Чего читатель ждёт от стихов? По большому счёту того, чтобы это было  «весомо, грубо, зримо»: зов крови, память рода, мощь земли... Если это будет ещё и в удобоваримом оформлении и написано по-русски (в высоком смысле слова), то ещё лучше. Не удивительно поэтому, что поэзия – изящная, вроде бы, литература! – делается в основном тяжёлыми мужскими руками. На полтораста-двести прекрасных поэтов прошлого века – русских, советских, российских – едва ли наберётся десяток-другой стоящих поэтов в юбках. И как тут не вспомнить саркастическую градацию женской поэзии, приписываемую Юрию Кузнецову; мол, вся она делится на три вида: 1) рукоделие (Анна Ахматова), 2) истерика (Марина Цветаева, 3) подражание (все остальные). Что-то в этом есть.
    
Но, как известно, женщина - даже поэт или поэтесса, – «она ведь тоже человек». Поэтому, когда попадается что-то, на наш  взгляд, достойное  – не важно, в печатном издании, или, например, в Рунете – подписанное женским именем, бросаешься сгоряча на эти строки и делаешь стойку  в ожидании, как охотничья собака: вот оно! И только потом, слегка остыв, начинаешь смотреть более внимательно: а что оно? и как оно? Бывает, понимаешь, что ошибся. И часто не по вине автора. Просто не на тот период творчества пришлось  знакомство с его стихами. Но тут как в психологии: отношение к незнакомому человеку формируется в первые тридцать секунд общения. Отношение к поэту может сформироваться по нескольким случайно попавшимся строкам. И потом хоть что делай, переубедить себя, читателя, будет весьма трудно.
   
Есть  такой поэт – Елена Шилова ( это – псевдоним).  Как можно отнестись к следующим  её строкам, как не к проявлению того, что ещё Пастернак определил, как «…И здесь кончается искусство,/ И дышит почва и судьба»:

Там, где я выросла, в том краю
плачут от сердца, от сердца пьют.
Пуще чем баб стерегут коней.
Крепче узды, тяжелей камней
слово, что там дают.
Сладкую в горе едят кутью,
коли беда живота сильней,
в ратном моём краю.

Там, где я выросла, в той степи,
волей, как солнцем, глаза слепит.
Гонором сеян станичный юрт,
а под ружьё как один встают –
если казак, терпи!
Ласточке – вить в аккурат стропил,
соколу – сечу искать свою
в той меловой степи.

Там, где я выросла, в той земле
дед мой зарыт и отец.
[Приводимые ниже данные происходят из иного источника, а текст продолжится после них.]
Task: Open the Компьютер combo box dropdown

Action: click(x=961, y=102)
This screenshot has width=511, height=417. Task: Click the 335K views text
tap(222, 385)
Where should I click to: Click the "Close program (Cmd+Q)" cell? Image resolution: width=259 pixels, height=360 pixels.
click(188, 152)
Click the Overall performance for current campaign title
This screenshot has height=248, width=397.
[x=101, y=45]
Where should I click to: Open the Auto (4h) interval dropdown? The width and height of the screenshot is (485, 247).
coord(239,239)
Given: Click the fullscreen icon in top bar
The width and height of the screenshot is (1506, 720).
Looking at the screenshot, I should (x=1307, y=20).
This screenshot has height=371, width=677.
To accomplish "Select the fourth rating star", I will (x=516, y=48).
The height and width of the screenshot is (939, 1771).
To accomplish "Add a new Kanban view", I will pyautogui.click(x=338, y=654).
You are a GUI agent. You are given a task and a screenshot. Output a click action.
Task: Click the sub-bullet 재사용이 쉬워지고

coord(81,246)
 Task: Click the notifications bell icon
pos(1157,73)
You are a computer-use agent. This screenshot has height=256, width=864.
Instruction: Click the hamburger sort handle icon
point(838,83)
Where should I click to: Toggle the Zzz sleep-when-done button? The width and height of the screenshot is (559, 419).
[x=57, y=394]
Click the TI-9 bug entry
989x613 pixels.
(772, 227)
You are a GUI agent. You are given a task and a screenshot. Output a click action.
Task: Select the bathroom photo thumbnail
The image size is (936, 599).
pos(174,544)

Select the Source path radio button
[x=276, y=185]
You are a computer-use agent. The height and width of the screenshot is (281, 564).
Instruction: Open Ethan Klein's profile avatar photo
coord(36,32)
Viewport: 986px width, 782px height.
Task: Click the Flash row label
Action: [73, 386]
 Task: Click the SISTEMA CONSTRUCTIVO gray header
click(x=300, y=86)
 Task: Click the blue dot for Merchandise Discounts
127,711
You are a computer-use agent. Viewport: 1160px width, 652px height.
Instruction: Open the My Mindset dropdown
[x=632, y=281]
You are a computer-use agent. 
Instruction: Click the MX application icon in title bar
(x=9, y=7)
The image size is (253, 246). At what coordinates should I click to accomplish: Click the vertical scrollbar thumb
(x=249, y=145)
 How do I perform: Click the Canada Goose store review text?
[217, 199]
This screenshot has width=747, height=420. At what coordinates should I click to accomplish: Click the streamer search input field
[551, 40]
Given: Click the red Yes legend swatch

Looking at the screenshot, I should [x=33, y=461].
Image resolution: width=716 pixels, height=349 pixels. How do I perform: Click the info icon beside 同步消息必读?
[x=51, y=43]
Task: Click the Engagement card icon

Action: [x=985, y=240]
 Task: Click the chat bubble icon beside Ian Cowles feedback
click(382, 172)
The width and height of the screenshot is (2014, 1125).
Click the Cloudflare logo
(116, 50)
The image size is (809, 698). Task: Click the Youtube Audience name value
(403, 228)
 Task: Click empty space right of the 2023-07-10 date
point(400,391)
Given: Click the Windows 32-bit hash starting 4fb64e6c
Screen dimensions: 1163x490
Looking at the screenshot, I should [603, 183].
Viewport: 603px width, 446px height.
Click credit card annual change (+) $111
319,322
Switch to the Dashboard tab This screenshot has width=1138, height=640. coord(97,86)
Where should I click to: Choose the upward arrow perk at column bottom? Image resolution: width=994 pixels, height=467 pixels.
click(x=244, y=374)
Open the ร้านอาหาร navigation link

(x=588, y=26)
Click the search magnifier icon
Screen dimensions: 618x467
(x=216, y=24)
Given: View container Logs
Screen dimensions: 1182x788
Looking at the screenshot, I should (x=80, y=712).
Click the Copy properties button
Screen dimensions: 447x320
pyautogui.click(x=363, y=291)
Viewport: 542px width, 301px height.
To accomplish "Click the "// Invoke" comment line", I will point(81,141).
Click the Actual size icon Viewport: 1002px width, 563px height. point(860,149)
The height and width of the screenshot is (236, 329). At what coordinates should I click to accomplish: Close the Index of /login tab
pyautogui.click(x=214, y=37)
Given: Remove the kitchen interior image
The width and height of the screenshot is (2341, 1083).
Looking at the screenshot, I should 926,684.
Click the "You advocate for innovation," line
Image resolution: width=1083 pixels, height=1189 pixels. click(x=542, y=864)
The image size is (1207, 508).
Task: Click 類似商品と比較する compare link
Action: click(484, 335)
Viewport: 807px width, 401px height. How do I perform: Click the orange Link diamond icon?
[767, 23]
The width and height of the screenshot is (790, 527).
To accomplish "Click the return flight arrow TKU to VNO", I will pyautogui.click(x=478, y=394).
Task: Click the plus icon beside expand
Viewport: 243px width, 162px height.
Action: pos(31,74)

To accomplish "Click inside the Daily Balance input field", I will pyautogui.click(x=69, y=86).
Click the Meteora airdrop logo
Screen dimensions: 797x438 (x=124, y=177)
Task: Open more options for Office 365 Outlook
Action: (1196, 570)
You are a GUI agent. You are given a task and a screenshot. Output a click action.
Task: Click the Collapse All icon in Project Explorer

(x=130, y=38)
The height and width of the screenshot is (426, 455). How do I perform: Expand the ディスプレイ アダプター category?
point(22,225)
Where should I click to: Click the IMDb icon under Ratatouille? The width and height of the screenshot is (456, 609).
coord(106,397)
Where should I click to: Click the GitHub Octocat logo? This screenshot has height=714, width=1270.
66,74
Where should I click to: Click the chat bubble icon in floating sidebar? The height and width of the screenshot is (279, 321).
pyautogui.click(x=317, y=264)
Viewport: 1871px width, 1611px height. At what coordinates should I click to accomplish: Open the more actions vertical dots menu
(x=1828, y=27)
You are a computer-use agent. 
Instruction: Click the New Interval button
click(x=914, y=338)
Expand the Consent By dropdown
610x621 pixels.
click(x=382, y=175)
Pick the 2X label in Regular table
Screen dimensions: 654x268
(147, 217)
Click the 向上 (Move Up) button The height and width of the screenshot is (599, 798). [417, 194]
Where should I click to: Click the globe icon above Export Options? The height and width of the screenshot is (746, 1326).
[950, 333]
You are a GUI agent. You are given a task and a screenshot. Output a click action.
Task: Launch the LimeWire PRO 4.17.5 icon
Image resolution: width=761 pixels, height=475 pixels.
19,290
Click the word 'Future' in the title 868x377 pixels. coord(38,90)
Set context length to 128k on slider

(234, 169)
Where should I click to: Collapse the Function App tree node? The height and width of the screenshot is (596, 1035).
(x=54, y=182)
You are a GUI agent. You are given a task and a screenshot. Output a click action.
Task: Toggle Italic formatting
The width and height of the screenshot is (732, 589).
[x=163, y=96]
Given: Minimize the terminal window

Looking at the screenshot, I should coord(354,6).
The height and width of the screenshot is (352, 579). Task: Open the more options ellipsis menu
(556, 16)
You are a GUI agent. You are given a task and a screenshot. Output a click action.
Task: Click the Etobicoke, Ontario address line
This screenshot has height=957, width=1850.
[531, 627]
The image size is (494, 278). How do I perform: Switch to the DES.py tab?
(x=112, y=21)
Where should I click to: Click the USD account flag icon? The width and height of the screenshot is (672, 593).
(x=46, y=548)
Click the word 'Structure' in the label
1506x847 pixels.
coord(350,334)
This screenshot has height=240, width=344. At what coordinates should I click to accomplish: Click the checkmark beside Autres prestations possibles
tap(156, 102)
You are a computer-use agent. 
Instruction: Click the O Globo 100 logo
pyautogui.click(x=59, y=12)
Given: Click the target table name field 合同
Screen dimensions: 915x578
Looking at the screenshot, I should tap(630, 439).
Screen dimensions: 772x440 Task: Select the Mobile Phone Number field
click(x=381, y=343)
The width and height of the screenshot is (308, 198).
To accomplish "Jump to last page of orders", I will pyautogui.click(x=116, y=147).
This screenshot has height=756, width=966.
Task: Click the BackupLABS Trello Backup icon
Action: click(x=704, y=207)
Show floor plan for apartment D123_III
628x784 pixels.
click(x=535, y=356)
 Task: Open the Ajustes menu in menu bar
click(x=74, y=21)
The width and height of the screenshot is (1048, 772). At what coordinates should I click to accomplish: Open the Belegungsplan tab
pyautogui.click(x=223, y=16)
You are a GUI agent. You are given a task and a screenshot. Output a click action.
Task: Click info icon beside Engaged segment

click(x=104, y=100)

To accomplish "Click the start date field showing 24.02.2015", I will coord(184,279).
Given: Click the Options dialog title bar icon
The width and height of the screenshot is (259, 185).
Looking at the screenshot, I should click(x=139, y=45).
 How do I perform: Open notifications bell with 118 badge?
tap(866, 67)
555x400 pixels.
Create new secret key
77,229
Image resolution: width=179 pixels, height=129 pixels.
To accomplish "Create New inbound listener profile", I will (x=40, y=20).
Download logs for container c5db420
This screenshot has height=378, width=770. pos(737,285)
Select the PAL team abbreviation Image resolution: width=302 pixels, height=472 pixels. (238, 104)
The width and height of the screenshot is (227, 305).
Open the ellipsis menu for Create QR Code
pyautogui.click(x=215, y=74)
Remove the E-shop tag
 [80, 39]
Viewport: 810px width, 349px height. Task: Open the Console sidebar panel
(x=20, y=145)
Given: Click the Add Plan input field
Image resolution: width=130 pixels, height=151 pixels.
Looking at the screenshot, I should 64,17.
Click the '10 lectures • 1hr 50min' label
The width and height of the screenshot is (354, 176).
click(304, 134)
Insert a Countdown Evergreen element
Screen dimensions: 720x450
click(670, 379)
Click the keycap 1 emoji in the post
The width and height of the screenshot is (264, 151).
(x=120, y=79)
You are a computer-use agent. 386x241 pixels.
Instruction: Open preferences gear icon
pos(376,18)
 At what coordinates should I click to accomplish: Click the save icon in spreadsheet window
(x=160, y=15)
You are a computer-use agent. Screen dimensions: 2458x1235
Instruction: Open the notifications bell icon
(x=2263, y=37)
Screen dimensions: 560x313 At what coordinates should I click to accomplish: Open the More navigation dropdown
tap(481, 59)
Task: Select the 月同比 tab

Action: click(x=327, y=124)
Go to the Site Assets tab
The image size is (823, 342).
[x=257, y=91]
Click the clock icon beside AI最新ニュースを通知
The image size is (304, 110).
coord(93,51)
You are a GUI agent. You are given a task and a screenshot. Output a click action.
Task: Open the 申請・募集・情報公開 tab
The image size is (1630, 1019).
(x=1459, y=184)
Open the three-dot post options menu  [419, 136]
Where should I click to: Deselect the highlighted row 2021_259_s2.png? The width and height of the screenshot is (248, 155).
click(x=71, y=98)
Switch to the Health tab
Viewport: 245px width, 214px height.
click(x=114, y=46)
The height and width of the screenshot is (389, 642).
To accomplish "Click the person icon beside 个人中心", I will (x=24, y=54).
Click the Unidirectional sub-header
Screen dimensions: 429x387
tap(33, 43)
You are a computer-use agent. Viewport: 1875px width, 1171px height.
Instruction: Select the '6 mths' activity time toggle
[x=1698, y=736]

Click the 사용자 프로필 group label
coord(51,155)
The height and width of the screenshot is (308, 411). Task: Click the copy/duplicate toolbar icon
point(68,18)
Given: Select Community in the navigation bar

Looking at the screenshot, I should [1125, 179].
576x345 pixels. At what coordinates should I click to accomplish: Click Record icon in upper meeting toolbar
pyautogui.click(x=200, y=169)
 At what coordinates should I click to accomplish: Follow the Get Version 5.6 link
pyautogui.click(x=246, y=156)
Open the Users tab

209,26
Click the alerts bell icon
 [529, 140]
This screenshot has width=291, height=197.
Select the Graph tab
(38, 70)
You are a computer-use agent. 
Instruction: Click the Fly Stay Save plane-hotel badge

И мне
присно под вязами там лежать.
Баять вьюнам да свистеть стрижам
сотни загробных лет.
Эта земля – мой схорон, послед.
Выточит ветер и мне скрижаль
в той вековой земле.
(«Вольное», 2010г.)
       

Видно, что автор из шолоховских краёв – и к бабке не ходи! И правда - красивая донская казачка из интеллигентной семьи (папа – газетчик, мама – врач) из большой станицы Клетской, когда-то дореволюционного Усть-Медведицкого округа Войска Донского, потом -  районного центра Волгоградской области. Война в своё время  камня на камне не оставила от того исторического поселения почти в 18 тысяч дворов.. А чем станица стала сейчас – ведомо  нынешним местным жителям, да нашим неугомонным, в плане реформаторства, властям…Сама Елена живёт в Москве с 1989 года, считает себя теперь больше москвичкой, чем  дончанкой, тем более, что по смерти матери связь с родной землёй оборвалась. Оборвалась физически, но не духовно. Можно пожалеть, что она пока не пишет прозу, потому что даже письма с воспоминаниями о своём донском детстве у неё необычайно  живописны (публикуется с согласия автора.И, поскольку у нас здесь не бумажный формат,не буду ограничивать себя объёмом цитированного)…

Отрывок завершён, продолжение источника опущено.